Entries shown =
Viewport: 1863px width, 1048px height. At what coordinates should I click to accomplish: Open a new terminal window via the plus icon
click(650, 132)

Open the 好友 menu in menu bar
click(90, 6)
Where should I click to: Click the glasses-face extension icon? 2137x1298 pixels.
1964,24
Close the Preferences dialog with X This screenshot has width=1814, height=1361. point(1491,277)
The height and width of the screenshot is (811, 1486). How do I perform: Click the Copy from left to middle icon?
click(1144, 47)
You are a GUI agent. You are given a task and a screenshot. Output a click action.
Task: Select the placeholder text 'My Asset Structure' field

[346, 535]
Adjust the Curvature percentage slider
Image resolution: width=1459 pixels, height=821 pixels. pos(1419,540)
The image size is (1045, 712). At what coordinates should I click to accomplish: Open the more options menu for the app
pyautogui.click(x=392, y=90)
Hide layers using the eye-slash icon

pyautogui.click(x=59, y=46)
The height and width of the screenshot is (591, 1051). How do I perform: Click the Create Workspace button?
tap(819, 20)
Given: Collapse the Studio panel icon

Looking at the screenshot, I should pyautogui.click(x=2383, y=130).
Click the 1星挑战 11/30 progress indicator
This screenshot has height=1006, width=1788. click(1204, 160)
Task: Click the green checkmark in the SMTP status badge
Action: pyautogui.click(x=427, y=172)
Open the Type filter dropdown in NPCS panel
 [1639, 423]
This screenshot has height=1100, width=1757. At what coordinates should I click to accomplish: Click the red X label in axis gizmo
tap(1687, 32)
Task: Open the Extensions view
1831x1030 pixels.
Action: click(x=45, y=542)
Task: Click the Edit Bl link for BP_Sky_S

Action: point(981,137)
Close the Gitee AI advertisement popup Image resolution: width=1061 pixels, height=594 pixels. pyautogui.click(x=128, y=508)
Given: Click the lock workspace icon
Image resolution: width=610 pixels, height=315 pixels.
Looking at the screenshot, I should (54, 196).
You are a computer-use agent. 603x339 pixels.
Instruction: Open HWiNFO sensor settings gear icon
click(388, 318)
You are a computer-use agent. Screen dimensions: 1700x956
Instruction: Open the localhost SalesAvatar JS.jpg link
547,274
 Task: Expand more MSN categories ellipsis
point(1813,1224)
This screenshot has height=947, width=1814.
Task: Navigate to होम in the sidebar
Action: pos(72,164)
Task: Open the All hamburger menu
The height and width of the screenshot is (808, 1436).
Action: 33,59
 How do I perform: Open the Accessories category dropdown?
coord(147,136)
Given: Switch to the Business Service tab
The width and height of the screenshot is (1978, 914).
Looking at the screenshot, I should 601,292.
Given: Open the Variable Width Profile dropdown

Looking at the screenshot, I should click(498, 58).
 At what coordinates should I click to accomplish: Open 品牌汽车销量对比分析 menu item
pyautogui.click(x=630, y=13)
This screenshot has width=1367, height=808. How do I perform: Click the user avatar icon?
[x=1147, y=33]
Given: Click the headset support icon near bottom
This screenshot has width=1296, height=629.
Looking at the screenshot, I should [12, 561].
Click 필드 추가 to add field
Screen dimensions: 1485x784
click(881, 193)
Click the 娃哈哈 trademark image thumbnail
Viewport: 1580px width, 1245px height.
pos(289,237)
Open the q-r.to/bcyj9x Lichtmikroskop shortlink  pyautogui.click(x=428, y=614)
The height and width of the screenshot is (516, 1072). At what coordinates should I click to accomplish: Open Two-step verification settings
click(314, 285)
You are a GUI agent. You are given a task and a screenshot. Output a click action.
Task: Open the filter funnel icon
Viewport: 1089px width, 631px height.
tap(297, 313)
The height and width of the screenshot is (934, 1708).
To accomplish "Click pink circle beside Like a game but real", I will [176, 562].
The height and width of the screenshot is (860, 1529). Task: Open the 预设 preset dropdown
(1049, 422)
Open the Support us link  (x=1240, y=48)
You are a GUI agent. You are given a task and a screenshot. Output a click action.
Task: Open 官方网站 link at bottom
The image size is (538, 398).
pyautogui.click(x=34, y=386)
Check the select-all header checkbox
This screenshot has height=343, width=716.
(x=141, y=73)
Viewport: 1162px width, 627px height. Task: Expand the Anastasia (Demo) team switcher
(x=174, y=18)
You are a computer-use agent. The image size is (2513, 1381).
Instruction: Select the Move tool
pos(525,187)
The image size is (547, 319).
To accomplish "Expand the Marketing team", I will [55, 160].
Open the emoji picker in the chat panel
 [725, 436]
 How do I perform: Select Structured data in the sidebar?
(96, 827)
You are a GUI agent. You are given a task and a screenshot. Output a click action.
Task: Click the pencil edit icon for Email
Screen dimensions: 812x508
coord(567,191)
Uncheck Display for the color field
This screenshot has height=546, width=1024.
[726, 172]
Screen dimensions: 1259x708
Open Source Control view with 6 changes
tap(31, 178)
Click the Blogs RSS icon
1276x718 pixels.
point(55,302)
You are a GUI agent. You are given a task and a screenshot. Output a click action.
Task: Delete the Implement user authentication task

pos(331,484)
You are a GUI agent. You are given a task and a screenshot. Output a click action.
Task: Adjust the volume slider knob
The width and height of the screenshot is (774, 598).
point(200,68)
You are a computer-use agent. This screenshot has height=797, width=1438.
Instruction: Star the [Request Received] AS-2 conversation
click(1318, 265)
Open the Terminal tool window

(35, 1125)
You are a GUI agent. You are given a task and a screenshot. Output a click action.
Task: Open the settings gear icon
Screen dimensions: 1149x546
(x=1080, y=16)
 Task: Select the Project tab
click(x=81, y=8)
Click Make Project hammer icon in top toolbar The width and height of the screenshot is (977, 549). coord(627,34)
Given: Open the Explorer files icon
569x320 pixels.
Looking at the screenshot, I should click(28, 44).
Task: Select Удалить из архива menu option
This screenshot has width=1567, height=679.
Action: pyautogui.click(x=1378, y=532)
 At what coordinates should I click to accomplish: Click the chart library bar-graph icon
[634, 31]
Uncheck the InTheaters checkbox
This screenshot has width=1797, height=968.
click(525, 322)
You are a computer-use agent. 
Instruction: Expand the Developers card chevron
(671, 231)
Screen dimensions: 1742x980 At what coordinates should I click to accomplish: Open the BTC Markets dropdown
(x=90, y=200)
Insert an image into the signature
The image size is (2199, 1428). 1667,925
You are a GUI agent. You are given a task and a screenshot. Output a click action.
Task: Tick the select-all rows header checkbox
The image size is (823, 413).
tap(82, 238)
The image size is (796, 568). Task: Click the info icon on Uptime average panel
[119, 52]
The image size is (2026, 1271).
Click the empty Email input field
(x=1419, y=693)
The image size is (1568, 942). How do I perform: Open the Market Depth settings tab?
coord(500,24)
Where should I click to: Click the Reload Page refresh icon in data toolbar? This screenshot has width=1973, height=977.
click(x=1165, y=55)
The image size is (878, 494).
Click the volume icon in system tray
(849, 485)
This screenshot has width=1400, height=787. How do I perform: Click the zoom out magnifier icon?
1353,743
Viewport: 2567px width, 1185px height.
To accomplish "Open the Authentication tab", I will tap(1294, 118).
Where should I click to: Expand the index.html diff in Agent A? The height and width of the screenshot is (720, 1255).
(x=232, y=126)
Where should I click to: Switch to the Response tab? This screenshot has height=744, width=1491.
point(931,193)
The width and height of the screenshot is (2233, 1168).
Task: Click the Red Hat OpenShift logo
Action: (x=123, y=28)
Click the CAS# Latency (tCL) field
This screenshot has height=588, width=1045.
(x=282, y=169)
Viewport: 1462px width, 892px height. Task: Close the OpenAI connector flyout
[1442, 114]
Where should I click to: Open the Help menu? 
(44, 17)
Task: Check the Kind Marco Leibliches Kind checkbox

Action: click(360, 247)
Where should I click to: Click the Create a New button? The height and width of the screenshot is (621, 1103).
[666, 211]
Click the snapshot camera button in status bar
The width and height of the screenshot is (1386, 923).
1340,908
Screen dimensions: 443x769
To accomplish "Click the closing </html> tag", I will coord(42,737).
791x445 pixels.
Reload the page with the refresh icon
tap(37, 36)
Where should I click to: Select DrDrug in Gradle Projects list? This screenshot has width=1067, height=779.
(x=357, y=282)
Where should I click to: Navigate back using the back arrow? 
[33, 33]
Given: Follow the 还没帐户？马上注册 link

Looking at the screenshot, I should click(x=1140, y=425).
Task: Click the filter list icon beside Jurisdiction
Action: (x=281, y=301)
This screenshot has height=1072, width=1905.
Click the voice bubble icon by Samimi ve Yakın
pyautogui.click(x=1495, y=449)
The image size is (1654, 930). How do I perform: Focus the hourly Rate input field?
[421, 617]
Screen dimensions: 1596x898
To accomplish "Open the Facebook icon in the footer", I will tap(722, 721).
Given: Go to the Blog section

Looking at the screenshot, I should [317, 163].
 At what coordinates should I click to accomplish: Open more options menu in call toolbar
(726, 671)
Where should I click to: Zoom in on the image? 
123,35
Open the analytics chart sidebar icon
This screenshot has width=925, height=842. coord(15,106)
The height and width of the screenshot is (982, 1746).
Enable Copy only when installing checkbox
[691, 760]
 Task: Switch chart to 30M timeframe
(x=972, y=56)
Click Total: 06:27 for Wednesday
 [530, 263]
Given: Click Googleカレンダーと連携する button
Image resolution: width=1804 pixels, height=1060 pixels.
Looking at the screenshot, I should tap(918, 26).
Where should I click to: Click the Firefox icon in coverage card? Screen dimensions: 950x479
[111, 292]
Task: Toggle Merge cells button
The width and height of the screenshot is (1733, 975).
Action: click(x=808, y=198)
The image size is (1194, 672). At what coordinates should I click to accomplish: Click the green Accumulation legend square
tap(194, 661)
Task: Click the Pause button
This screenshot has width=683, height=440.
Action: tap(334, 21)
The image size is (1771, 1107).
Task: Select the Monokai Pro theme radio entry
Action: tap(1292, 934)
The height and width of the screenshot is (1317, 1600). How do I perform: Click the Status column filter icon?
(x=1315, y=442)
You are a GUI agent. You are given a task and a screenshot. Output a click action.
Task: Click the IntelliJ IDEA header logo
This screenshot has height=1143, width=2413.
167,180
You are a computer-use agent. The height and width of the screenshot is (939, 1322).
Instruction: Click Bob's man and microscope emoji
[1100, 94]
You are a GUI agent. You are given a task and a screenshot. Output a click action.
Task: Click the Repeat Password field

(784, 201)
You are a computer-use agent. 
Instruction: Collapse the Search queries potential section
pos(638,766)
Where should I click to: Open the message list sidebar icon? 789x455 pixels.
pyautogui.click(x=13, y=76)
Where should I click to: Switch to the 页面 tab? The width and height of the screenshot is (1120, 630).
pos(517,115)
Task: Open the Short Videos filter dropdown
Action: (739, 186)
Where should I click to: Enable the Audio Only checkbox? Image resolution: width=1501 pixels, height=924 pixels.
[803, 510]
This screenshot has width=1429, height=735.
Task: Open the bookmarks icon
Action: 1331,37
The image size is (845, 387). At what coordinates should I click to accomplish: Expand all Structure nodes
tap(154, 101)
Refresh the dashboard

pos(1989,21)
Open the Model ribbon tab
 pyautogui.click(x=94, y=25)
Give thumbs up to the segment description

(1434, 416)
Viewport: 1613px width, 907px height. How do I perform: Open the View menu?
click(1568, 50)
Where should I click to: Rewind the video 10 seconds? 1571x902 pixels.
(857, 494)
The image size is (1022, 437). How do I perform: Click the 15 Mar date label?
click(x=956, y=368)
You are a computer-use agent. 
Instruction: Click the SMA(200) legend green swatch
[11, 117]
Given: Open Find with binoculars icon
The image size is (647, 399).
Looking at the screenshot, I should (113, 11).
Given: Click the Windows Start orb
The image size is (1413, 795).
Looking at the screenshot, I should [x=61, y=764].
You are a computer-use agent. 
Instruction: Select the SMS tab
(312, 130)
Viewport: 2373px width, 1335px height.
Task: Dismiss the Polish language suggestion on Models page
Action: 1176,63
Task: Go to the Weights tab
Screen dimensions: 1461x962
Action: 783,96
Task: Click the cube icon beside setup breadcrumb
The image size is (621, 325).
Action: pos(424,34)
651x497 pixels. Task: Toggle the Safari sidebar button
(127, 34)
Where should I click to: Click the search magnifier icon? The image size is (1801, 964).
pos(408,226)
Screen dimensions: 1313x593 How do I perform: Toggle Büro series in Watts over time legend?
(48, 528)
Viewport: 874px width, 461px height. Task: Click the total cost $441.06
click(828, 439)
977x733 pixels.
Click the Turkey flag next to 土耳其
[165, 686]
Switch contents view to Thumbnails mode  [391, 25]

Exercise = Going back over the entries above, copy word for word every line from the one that has "The height and width of the screenshot is (591, 1051)." on through the one that has "You are a computer-use agent. 603x339 pixels.".

Output of the task =
The height and width of the screenshot is (591, 1051). How do I perform: Click the Create Workspace button?
tap(819, 20)
Given: Collapse the Studio panel icon

Looking at the screenshot, I should pyautogui.click(x=2383, y=130).
Click the 1星挑战 11/30 progress indicator
This screenshot has height=1006, width=1788. click(1204, 160)
Task: Click the green checkmark in the SMTP status badge
Action: pyautogui.click(x=427, y=172)
Open the Type filter dropdown in NPCS panel
 [1639, 423]
This screenshot has height=1100, width=1757. At what coordinates should I click to accomplish: Click the red X label in axis gizmo
tap(1687, 32)
Task: Open the Extensions view
1831x1030 pixels.
Action: click(x=45, y=542)
Task: Click the Edit Bl link for BP_Sky_S

Action: point(981,137)
Close the Gitee AI advertisement popup Image resolution: width=1061 pixels, height=594 pixels. pyautogui.click(x=128, y=508)
Given: Click the lock workspace icon
Image resolution: width=610 pixels, height=315 pixels.
Looking at the screenshot, I should (54, 196).
You are a computer-use agent. 603x339 pixels.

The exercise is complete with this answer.